▶ [Written task]
Copy out verbatim the lines from the very first one through the line containing "Looking at the screenshot, I should [181, 448].", including both ends.

· · · · ·

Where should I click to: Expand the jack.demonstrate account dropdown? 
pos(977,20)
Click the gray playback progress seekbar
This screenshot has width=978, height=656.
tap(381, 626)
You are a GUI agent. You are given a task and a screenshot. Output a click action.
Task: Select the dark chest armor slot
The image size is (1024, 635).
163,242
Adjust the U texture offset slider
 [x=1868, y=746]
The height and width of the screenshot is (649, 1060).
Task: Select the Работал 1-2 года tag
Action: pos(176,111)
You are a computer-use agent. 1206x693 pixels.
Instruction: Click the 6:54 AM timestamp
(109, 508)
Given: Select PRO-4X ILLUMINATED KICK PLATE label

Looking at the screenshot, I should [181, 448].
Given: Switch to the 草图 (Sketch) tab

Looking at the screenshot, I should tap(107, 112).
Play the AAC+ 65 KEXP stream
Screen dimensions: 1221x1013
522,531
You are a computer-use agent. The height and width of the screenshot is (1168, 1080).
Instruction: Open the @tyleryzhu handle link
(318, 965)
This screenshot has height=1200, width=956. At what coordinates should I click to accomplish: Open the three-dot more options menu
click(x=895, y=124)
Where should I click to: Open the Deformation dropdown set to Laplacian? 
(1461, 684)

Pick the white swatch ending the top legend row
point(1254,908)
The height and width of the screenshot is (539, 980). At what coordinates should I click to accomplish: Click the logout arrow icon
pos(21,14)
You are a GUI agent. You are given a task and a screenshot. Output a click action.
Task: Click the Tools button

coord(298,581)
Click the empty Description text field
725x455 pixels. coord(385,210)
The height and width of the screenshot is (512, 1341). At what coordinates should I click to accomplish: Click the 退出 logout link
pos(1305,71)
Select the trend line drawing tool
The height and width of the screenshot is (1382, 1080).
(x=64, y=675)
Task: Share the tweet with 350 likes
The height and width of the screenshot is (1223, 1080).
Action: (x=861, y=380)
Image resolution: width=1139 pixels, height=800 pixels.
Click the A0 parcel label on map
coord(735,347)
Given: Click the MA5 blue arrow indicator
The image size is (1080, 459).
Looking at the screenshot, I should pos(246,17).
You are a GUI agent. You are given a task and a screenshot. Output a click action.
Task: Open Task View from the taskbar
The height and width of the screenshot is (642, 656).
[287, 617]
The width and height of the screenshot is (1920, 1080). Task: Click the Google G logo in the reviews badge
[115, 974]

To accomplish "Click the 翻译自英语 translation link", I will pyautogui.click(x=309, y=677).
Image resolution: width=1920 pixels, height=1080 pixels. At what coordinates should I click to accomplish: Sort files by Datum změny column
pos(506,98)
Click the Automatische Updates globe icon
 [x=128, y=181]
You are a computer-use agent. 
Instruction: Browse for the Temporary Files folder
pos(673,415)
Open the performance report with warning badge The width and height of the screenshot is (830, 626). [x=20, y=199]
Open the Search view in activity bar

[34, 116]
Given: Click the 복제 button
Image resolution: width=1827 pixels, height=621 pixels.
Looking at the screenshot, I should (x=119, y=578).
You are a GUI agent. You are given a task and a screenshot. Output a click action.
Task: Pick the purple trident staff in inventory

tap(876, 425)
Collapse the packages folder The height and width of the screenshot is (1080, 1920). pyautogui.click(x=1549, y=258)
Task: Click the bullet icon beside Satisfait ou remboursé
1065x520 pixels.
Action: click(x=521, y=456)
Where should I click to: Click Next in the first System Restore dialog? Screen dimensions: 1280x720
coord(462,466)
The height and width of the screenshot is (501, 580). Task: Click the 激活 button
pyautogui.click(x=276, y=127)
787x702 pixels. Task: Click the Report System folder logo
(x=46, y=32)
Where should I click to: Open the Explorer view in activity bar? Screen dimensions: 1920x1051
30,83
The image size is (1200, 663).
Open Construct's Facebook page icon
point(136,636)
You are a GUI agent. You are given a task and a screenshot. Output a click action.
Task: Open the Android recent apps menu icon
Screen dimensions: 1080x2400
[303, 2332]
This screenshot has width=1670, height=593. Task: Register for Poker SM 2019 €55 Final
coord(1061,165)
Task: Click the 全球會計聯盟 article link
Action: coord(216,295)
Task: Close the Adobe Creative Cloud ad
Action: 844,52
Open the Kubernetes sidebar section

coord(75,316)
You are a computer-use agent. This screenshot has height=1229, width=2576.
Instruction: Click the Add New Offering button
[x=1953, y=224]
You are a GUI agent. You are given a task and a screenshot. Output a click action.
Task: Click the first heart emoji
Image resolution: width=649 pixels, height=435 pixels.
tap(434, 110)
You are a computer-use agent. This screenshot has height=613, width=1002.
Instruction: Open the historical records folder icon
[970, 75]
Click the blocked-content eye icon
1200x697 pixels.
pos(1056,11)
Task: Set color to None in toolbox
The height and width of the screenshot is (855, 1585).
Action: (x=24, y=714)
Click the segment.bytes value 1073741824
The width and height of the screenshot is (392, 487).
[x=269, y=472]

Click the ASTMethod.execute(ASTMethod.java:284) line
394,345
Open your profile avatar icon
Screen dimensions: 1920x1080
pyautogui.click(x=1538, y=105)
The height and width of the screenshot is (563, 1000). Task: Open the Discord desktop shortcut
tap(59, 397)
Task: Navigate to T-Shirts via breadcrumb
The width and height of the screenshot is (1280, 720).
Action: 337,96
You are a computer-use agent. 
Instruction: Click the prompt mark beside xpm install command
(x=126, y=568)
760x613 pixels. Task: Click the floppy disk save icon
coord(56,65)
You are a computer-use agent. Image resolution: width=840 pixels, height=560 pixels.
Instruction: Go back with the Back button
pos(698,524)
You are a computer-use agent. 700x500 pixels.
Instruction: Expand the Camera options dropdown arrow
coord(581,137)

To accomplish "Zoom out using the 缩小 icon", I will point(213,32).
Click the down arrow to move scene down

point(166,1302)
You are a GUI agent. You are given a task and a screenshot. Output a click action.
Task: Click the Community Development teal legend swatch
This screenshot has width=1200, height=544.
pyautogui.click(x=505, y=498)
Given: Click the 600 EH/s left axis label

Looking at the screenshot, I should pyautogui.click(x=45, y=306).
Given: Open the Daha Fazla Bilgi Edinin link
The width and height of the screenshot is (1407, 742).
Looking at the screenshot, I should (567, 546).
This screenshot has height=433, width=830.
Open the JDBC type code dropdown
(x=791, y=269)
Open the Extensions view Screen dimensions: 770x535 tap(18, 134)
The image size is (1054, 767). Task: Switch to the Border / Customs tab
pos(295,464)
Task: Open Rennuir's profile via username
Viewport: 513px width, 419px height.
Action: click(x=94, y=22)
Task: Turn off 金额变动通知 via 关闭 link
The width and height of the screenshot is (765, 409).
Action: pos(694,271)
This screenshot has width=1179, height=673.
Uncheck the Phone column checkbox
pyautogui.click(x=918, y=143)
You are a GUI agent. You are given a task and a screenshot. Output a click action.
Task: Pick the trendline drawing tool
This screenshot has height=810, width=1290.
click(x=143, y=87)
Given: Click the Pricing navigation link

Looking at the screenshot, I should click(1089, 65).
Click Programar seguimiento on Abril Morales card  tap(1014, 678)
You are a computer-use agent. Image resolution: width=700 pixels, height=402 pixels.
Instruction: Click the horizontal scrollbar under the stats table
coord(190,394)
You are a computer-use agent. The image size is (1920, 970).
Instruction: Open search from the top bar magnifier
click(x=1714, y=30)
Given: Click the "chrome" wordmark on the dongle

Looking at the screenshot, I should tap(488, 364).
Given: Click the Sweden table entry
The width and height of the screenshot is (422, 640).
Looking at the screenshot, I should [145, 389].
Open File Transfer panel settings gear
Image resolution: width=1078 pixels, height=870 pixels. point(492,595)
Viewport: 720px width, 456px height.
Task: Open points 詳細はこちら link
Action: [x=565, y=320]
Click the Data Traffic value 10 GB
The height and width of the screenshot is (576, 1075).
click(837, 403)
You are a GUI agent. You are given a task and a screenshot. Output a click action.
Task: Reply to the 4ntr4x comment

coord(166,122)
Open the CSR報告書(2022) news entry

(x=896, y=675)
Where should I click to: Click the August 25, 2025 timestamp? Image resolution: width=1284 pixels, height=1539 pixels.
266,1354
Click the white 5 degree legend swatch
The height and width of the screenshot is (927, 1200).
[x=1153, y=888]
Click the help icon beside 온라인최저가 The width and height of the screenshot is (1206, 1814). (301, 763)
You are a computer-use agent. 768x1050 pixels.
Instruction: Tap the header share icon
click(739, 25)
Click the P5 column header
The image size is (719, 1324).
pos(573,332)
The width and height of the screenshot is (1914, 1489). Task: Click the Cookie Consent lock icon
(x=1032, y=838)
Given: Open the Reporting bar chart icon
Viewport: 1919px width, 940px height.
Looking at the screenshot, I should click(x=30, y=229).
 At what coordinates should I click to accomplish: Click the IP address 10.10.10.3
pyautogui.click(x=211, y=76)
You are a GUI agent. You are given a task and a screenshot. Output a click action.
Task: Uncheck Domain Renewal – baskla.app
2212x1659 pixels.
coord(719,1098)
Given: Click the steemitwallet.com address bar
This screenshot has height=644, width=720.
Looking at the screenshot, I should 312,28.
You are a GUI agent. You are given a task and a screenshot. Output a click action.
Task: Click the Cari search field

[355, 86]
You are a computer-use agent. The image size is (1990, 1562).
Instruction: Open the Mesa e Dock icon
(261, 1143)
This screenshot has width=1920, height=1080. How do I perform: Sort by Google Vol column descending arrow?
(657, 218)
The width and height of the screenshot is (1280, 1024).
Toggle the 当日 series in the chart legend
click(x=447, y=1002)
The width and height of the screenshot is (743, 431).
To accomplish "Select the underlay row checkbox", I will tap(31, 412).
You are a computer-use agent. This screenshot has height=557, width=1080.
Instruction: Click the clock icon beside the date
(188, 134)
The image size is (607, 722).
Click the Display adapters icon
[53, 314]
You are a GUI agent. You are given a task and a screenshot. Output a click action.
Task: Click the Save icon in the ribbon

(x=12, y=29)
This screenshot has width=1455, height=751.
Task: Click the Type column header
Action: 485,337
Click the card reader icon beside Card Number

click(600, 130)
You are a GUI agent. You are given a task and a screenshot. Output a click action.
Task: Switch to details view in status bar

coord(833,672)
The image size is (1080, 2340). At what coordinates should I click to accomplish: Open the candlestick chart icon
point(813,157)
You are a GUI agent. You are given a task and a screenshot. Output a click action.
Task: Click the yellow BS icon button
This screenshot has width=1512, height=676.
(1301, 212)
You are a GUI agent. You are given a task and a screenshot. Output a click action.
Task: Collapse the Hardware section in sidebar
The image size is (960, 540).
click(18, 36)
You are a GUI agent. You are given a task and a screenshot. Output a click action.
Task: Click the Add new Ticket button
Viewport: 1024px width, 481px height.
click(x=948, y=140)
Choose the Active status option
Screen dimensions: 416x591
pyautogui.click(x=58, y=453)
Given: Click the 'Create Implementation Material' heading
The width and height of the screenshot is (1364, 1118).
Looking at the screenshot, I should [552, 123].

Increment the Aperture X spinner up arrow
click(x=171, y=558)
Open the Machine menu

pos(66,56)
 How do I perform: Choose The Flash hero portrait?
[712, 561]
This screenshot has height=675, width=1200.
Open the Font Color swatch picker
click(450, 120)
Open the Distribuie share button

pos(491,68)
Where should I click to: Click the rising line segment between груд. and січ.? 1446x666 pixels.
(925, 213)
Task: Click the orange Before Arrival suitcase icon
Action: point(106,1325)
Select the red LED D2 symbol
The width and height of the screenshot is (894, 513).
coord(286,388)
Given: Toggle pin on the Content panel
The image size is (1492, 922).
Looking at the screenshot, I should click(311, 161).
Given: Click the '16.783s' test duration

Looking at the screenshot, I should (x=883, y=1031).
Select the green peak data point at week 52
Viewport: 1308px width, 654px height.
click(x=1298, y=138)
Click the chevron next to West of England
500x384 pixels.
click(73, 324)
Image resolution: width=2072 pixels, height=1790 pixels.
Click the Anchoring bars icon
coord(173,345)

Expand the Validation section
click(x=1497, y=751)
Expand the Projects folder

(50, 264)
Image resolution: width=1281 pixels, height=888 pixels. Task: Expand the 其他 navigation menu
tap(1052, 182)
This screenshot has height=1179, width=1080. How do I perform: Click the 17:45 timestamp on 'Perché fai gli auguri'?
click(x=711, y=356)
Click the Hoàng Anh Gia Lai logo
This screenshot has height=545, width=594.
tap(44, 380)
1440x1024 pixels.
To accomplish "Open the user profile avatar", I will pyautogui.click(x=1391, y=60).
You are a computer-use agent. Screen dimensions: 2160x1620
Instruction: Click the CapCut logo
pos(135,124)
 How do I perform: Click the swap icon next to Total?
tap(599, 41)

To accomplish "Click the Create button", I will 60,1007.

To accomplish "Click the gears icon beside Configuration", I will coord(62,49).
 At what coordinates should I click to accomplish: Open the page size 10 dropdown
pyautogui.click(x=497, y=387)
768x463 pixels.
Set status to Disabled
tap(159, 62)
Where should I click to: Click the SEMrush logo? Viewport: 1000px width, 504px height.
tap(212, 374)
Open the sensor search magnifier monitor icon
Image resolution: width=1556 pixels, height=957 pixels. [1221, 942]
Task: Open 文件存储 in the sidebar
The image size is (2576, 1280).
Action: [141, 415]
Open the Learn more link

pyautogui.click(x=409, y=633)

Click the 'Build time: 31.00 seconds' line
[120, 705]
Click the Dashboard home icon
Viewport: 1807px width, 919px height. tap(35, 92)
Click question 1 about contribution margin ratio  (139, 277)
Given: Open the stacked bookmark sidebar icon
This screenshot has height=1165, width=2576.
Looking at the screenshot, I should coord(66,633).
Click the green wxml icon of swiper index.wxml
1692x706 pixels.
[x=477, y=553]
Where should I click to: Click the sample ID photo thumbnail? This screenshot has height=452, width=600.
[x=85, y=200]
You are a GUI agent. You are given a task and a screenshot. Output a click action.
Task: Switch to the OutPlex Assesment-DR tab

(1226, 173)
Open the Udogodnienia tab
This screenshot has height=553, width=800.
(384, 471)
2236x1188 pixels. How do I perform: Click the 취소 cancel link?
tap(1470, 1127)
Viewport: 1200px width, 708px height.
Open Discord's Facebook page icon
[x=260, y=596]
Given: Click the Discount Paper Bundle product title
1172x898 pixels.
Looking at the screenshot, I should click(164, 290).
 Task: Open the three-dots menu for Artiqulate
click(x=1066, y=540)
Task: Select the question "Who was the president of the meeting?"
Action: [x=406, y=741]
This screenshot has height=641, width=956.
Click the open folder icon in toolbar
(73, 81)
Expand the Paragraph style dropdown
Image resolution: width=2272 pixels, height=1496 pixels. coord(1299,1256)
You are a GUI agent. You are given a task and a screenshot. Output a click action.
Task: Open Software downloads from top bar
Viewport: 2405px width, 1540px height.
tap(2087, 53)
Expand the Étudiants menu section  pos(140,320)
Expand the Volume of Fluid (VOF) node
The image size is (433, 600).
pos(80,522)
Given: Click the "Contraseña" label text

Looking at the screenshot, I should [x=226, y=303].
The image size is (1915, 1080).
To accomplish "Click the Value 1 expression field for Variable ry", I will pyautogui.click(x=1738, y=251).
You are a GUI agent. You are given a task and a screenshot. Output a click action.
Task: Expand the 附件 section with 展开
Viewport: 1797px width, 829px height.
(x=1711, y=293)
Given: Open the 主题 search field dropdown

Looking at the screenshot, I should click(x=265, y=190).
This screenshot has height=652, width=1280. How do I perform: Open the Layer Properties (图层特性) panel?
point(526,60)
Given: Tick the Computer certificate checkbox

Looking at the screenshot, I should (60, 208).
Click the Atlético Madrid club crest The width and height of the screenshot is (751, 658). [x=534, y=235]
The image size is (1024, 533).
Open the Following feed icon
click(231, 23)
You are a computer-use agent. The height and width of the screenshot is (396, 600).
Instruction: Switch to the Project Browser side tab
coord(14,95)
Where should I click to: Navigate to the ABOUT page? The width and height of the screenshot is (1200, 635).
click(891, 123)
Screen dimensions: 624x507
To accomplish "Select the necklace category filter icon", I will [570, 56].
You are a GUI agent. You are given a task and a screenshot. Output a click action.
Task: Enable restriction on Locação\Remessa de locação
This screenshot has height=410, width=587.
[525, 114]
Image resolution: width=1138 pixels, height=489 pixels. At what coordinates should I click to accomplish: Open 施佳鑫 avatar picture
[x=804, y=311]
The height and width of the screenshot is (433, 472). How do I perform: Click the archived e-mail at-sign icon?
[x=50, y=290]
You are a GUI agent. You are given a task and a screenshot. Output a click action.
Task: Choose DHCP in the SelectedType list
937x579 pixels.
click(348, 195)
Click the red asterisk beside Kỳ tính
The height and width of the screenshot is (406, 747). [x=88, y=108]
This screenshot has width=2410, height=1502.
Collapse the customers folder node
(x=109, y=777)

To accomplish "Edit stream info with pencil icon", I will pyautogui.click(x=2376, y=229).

· · · · ·

▶ [Reply to the exercise]
Where should I click to: Expand the jack.demonstrate account dropdown? 
pos(977,20)
Click the gray playback progress seekbar
This screenshot has width=978, height=656.
tap(381, 626)
You are a GUI agent. You are given a task and a screenshot. Output a click action.
Task: Select the dark chest armor slot
The image size is (1024, 635).
163,242
Adjust the U texture offset slider
 [x=1868, y=746]
The height and width of the screenshot is (649, 1060).
Task: Select the Работал 1-2 года tag
Action: pos(176,111)
You are a computer-use agent. 1206x693 pixels.
Instruction: Click the 6:54 AM timestamp
(109, 508)
Given: Select PRO-4X ILLUMINATED KICK PLATE label

Looking at the screenshot, I should [181, 448].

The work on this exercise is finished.